Alan Dershowitz is a virtual one-man industry — constantly churning out books, even as he remains a celebrity attorney and a Harvard law professor. His The Case for Israel has now been succeeded by The Case for Peace: How the Arab-Israeli Conflict Can Be Solved.
In December, I caught most of a televised Harvard debate between Dershowitz and Noam Chomsky on C-Span. Both support a two-state solution and both have nice things to say about the Geneva Accord, but Dershowitz has a weaker grasp of the facts. Dershowitz disapprovingly referred to Geneva as accepting the Palestinian right of return. Chomsky said that Geneva doesn’t accept the right of return. Neither seems aware of the complex formula that Geneva arrived at in accepting a right of return in principle, while mostly confining its implementation to the new Palestinian state.
Dershowitz was overly enthusiastic about Kadima at a time when Sharon was still at its head, calling it the “peace party” and reading a lot into the fact that Peres has joined it. Although endorsing a two-state solution, Chomsky was relentless in condemning Israeli actions and US support for Israel. Chomsky was cold and cutting, basically arguing the facts of the occupation — which are not pretty.
Chomsky unfairly blamed Israel for “rejecting” Taba, ignoring that Taba came after Barak had been undermined politically by the Intifada and elections were around the corner. The real blame here should go to the Palestinians for their violence. Chomsky also says that Israel “rejected” Geneva — not precisely true, because Geneva was never a formal proposal.
Chomsky detests Peres and once called him a mass murderer in the same league with Idi Amin.

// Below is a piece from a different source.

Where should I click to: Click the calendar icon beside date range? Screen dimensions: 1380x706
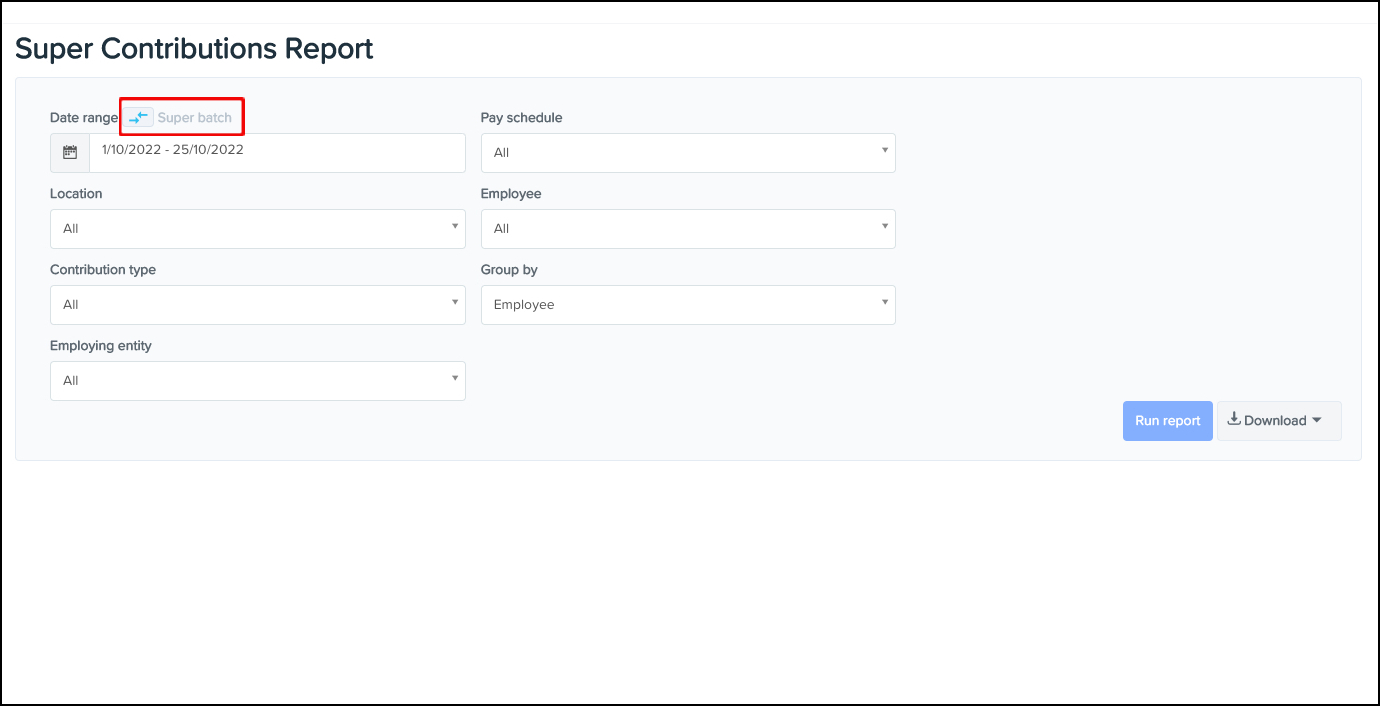coord(70,153)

Obviously, Chomsky is prone to outlandishly harsh statements.
Dershowitz knows that Israel has committed wrongs in its history, but gets too emotionally caught up in defending Israel to address them. Chomsky attacked both Kadima and Amir Peretz, with typical overstatement, as accepting the cantonization of the West Bank and leaving Jerusalem entirely under Israeli rule.
Surprisingly, Chomsky’s bottom-line position (as opposed to his vitriolic rhetoric) is not anti-Israel. As a member of Hashomer Hatzair, he was a left-wing Zionist in his youth and began to favor the two-state solution in the 1970s. Several times, he approvingly quoted Ron Pundak, an aide to Beilin from Oslo through Geneva. Maybe Chomsky’s hostility is analogous to the clouded judgment of a jilted lover. Dershowitz is usually a pit bull; but in this debate, he came off as a love-sick puppy, with Israel his object of affection.

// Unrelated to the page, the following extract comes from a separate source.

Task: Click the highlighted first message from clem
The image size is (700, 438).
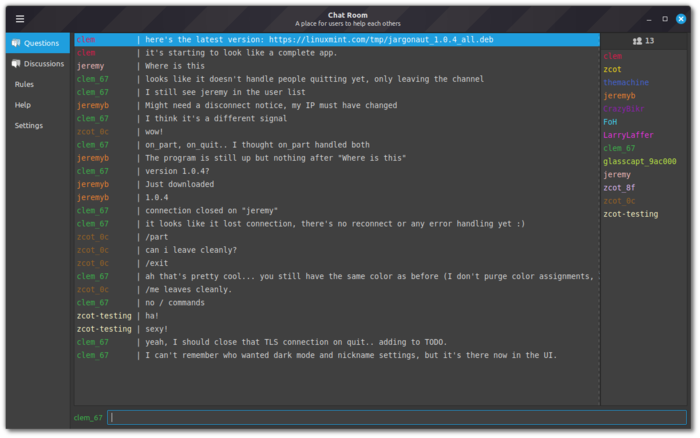Action: tap(336, 39)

[This, and the previous entry on Peres, basically constitute two of four sections of “Column Left” in the forthcoming spring issue of Israel Horizons.]
You write:
“As a member of Hashomer Hatzair, he was a left-wing Zionist in his youth and began to favor the two-state solution in the 1970s.”
Chomsky writes:
“…I was never a member of Hashomer Hatzair, precisely because I was oposed to its various Stalinist and Trotskyist tendencies.”
(Peace in the Middle East?, p.155)
Not that it’s a major point, but
what’s your source for saying Chomsky was a member of Hashomer Hatzair? Just curious.
btw, if it’s of interest, there is a nice collection of links to the various sources Chomsky cited at
http://www.flagrancy.net/chomskyplanet.html
and further discussion of the reference to Jane’s Defense Weekly and Dershowitz’s bizarre response here
http://gadflyer.com/flytrap/index.php?Week=200548#2400
and here
http://redstateson.blogspot.com/2005/12/dersh-bag.html
Ouch! It was my understanding that Chomsky was a member of Hashomer Hatzair and that he comes from a Zionist family — hence his Hebrew first name. (Maybe he just showed up at a meeting or two, hoping to date a sexy young woman that HH had a repution for.) If Chomsky denies that he was ever in HH, I have to take his word for it. I thank Seth for his contribution.